IIBBA   05544
INSTITUTO DE INVESTIGACIONES BIOQUIMICAS DE BUENOS AIRES
Unidad Ejecutora - UE
congresos y reuniones científicas
Título:
Abrogation of glucosidase I (but not glucosidase II)-mediated deglucosylation is extremely toxic for the cell
Autor/es:
VALKO, A.; PARODI, A.J.; ETCHEGARAY, E.; DALESSIO, C. ; GALLO, G.L.; ARAMBURU, S.I.
Lugar:
Buenos Aires
Reunión:
Simposio; 3rd Argentinian Symposium on Glycobiology; 2019
Resumen:
Glucosidase I (GI) is the first N-glycan-remodeling enzyme upon N-glycosylation in the endoplasmic reticulum (ER) as it removes the outermost glucose from protein-linked Glc3Man9GlcNAc2 (G3M9).
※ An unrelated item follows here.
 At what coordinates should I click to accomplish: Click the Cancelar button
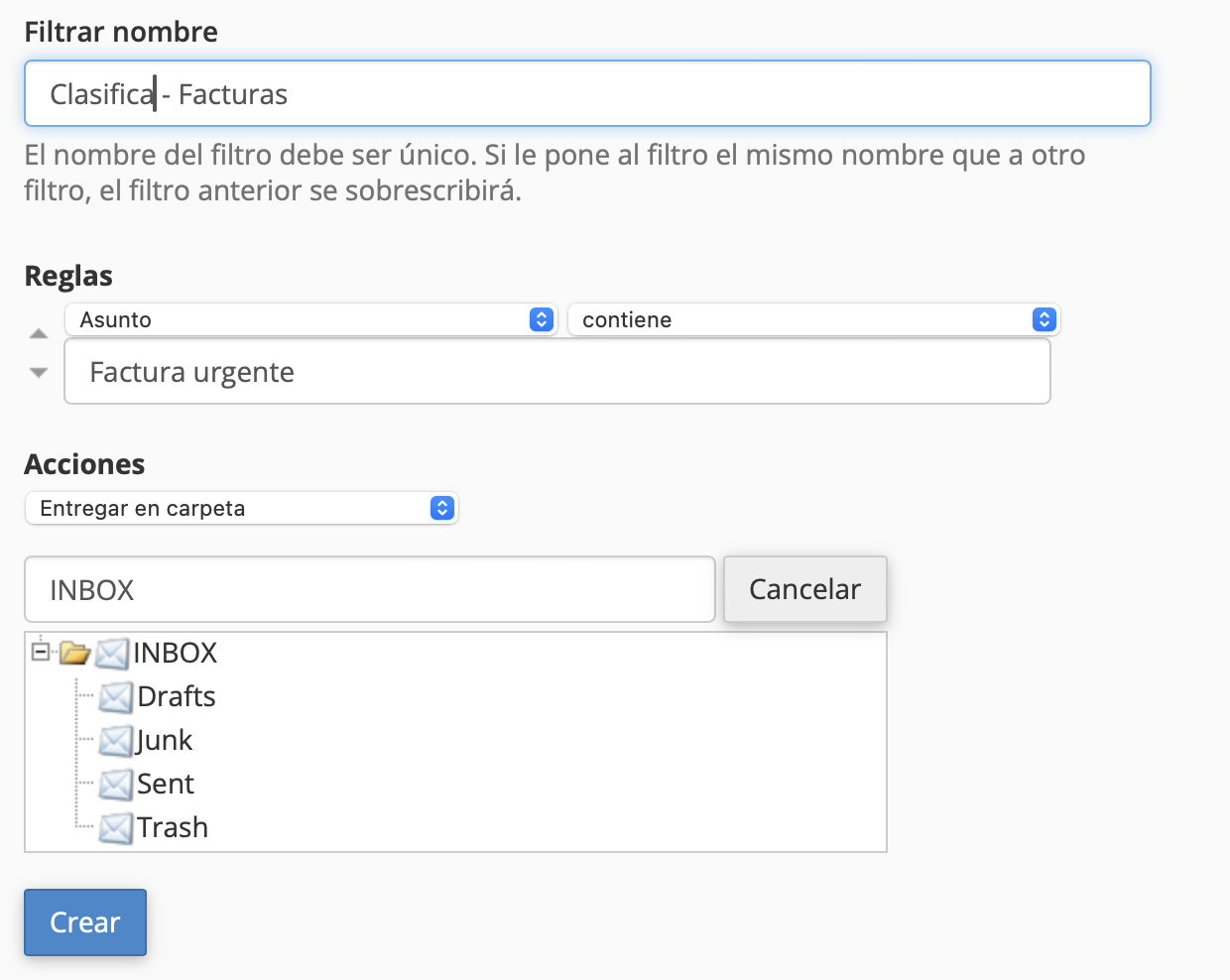point(805,589)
Individuals with mutations in GI-encoding-gene bear congenital disorder of glycosylation CDG-IIb. In an attempt to understand the severe syndrome produced in the patients we constructed a Schizosaccharomyces pombe mutant lacking GI (gls1) as an experimental model system. Cells were extremely sick, with a delayed cell growth rate, high mortality and an altered morphology that included a distorted cell wall and the absence of underlying ER membranes. We found that an additional mutation in gene alg10+, which results in cells transferring Glc2Man9GlcNAc2 (G2M9) instead of G3M9, was capable to suppress the severe defects. Surprisingly, mutants lacking glucosidase II did not show similar phenotypes suggesting that persistence of three but not two Glc has deleterious effects, which could not be ascribed to disruption of glycoprotein entrance into calnexin-folding cycles or to a precluded elongation of N-glycans in the Golgi. Further studies also disclosed that the severity produced by the lack of GI is neither due to an inhibition of the oligosaccharyltransferase by its transfer reaction products nor to a potential reduced degradation of misfolded glycoproteins during ERAD. Expression of human Golgi endomannosidase significantly (but not completely) restored normal phenotype in the sick gls1 mutants. We propose that accumulation of G3M9-bearing glycoproteins (GI substrates) is deletereous and could be at least partially responsible for the defects observed in CDG-IIb disorder.